------ Verilen metin

Kâ'b
bin Mâlik, babasının tek oğlu olup hâli vakti yerinde idi. Arabistan'ın ileri
gelen şâirlerinden biri idi. İslâmiyetin Medîne'de hızla yayılmasından sonra
yapılan ikinci Akabe bî'atına katılmış ve orada Müslüman olmuştu. Bunu kendisi
şöyle anlatır:
Bunları tanıyor
musun?
Kavmimizden müşrik olan
ba'zı kimselerle beraber, Kâ'be'yi ziyâret için Medîne'den yola çıktık.
Büyüğümüz ve yöneticimiz olan Berâ bin Ma'rûr da yanımızda idi. Mekke'ye gelince
Berâ, bana dedi ki:
- Bizi Resûlullah aleyhisselâma götür.
Birlikte Resûlullah efendimizi araştırdık. Ebtâh denilen yerde Mekkeli
bir adama Resûlullahı sorduk. Adam bize:
- Mescid-i Harâm'a gidiniz!
Aradığınız O zât şimdi orada amcası Abbâs ile birlikte orada oturuyor, dedi.
Biz tüccâr olduğu için Hz. Abbâs'ı tanıyorduk. Mescid-i Harâm'a
girdiğimizde Resûlullah efendimizi amcası Abbâs ile oturuyor gördük. Selâm
verdikten sonra biz de yanlarına oturduk. Resûlullah efendimiz Hz. Abbâs'a
sordu:
- Bu zâtları tanıyor musun?
- Evet, tanıyorum. Şu
kavminin seyyidi Berâ bin Ma'rûr'dur. Diğeri de Kâ'b bin Mâlik'tir.
-
Şu şâir olan Kâ'b mı?
Hz. Abbâs da "Evet" dedi. Vallahi Resûlullah
efendimizin bu sözünü hayatım boyunca unutmadım.

------------
------ Sağlanan bilgiler

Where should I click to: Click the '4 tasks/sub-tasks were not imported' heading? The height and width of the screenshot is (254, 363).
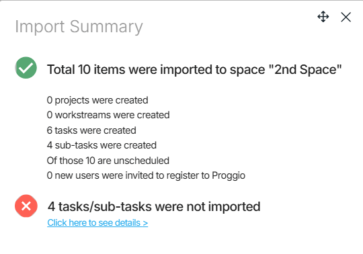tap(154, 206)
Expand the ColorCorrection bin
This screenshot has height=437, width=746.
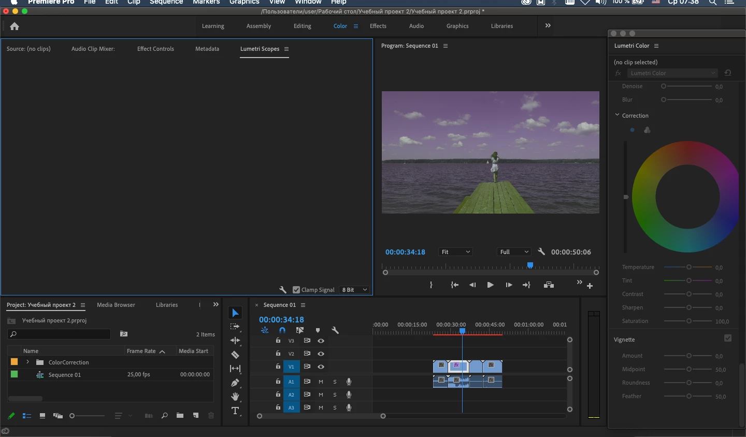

------------

§ Alıştırma:
Kâ'b bin Mâlik'i anlatan metne göre Kâ'b nerede Müslüman olmuştur? Lütfen kısaca yanıtlayın.

§ Tamamlanan görev:
Katıldığı ikinci Akabe bîatında Müslüman olmuştur.